▸ DOCUMENT PASSAGE
Australia's Federal Court yesterday ordered Emma Sleep Pty Ltd and Emma Sleep Southeast Asia Inc to pay a combined $15 million in penalties for making false or misleading representations about sale prices on mattresses, bed frames, pillows, and accessories sold to Australian consumers. The ruling, dated 24 April 2026, marks one of the more detailed recent cases exposing how digital-first retailers structure promotional mechanics to manufacture urgency and inflate apparent savings.

The scale of the conduct

The penalties follow proceedings instituted by the Australian Competition and Consumer Commission (ACCC) on 14 December 2023 against Emma Sleep GmbH and two of its subsidiaries - Emma Sleep Pty Ltd, which operates in Australia, and Bettzeit Southeast Asia Inc, incorporated in the Philippines and later renamed Emma Sleep Southeast Asia Inc. Emma Sleep GmbH is a German bedroom furniture company based in Frankfurt that commenced trading in 2013 and operates in over 30 countries.

According to the ACCC, Emma Sleep Pty Ltd admitted in June 2025 that it made false or misleading representations across all 74 of its products. Each product was advertised online showing a purchase price alongside a higher price displayed with a strikethrough, accompanied by a percentage discount such as "50% OFF" or "GET UP TO 55% OFF," or a savings statement such as "Save as much as $3,531." The court found that 58 of those 74 products had never previously been offered for sale at the strikethrough price, or without the relevant discount or savings representation. The remaining 16 products had almost never been sold at the strikethrough price or without the discount.

These representations, the court found, gave consumers the impression they were receiving a bargain when they were not. The ACCC's original concise statement, lodged on 14 December 2023, described the conduct as involving three distinct representational mechanisms: strikethrough pricing, percentage discounts, and savings discounts. In practice, all three operated simultaneously on nearly every product.

How the countdown timer worked

Perhaps the most technically specific aspect of the case concerns the countdown timer. According to the ACCC, Emma Sleep displayed a timer on its website that purported to show the number of days, hours, minutes, and seconds remaining before a sales campaign ended. Text accompanying the timer used phrases such as "Ending Soon," "Last chance to get up to 55% off," and "Until 3rd of July only."

▸ WHAT YOU WILL DO
Can you reproduce the stretch of the Emma Sleep article from "According to the ACCC, Emma Sleep Pty" through "without the discount.", changing "strikethrough" to "crossed-out" throughout? Answer from the Emma Sleep article alone.

▸ GIVEN MATERIAL
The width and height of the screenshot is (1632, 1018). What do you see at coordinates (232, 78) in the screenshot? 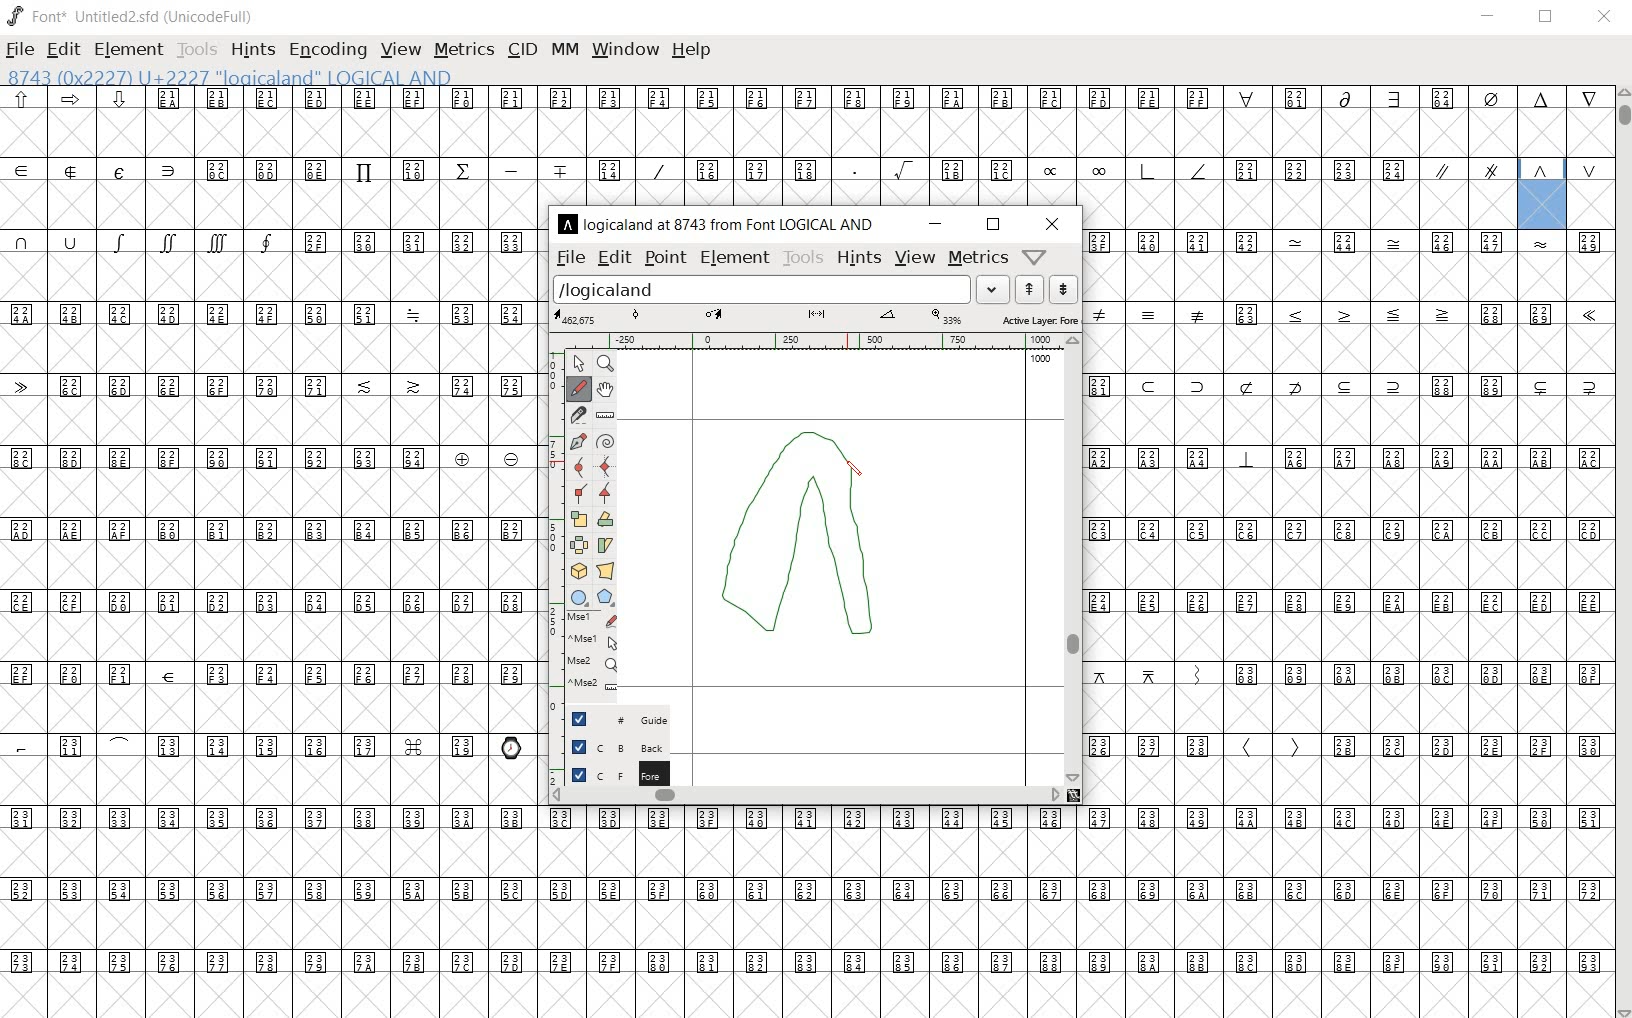
I see `8743 (0x22227) U+2227 "logicaland" LOGICAL AND` at bounding box center [232, 78].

▸ RESPONSE TO THE EXERCISE
According to the ACCC, Emma Sleep Pty Ltd admitted in June 2025 that it made false or misleading representations across all 74 of its products. Each product was advertised online showing a purchase price alongside a higher price displayed with a crossed-out, accompanied by a percentage discount such as "50% OFF" or "GET UP TO 55% OFF," or a savings statement such as "Save as much as $3,531." The court found that 58 of those 74 products had never previously been offered for sale at the crossed-out price, or without the relevant discount or savings representation. The remaining 16 products had almost never been sold at the crossed-out price or without the discount.